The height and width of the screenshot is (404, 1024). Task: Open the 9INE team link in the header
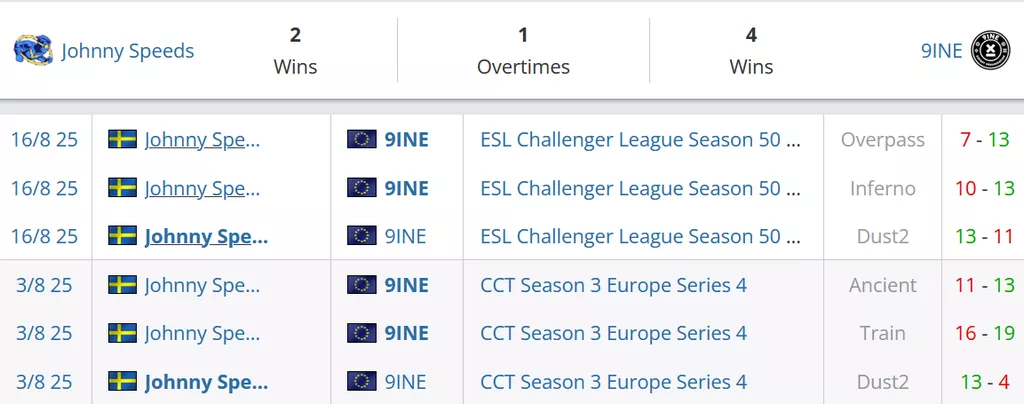(x=941, y=51)
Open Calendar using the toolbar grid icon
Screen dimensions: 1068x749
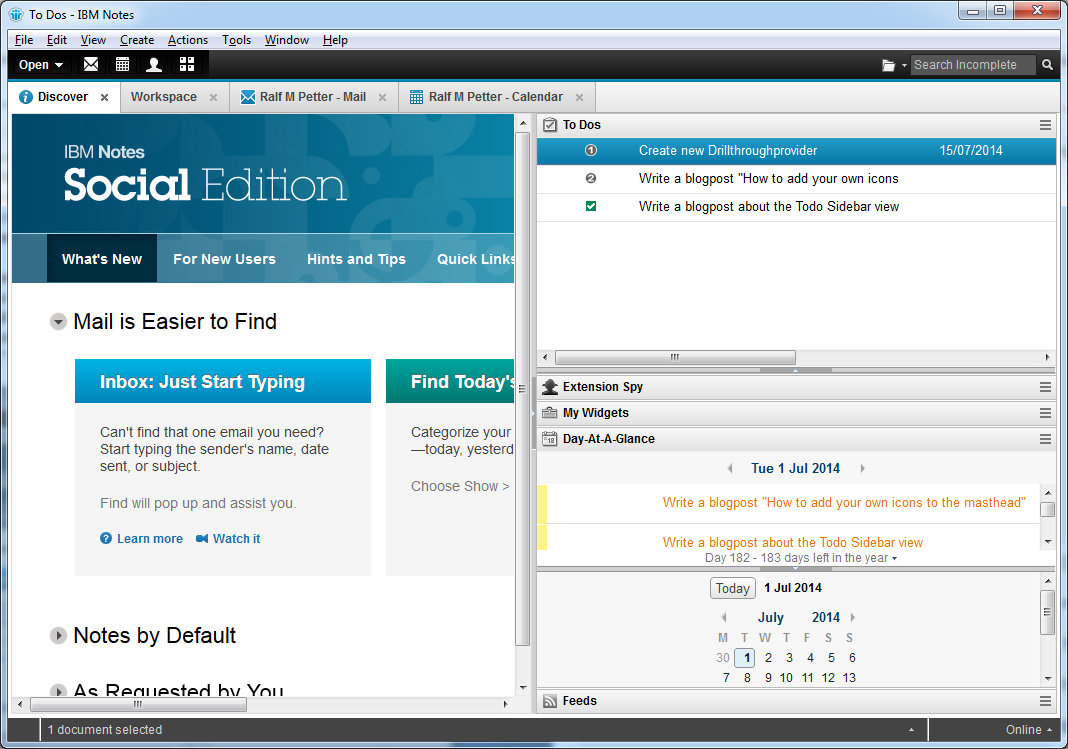122,65
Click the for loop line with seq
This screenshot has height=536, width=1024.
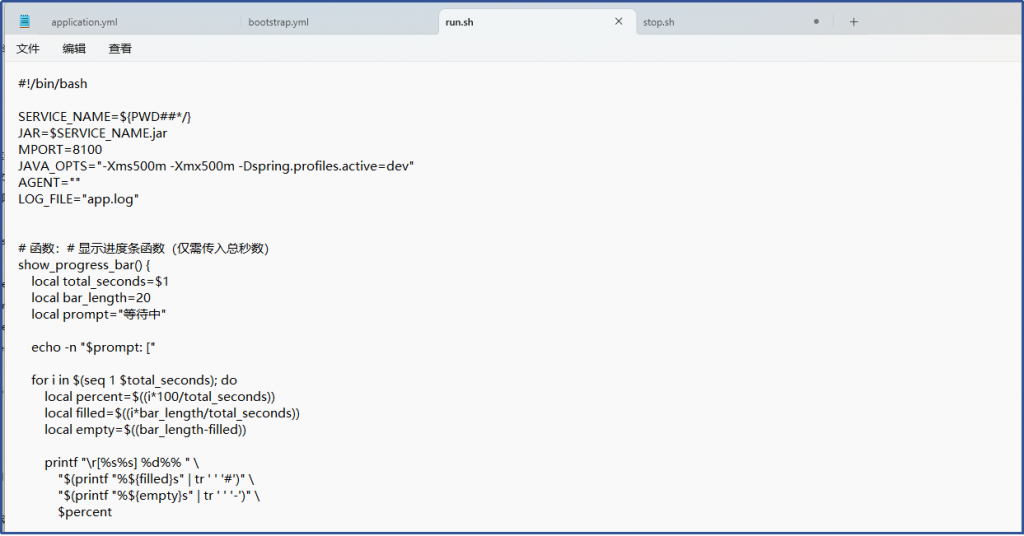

| TASK GOAL |
Output each record above word for word, leaving out images.

| ANSWER TO THE PROBLEM |
The height and width of the screenshot is (404, 1024). Task: Open the 9INE team link in the header
(x=941, y=51)
Open Calendar using the toolbar grid icon
Screen dimensions: 1068x749
122,65
Click the for loop line with seq
This screenshot has height=536, width=1024.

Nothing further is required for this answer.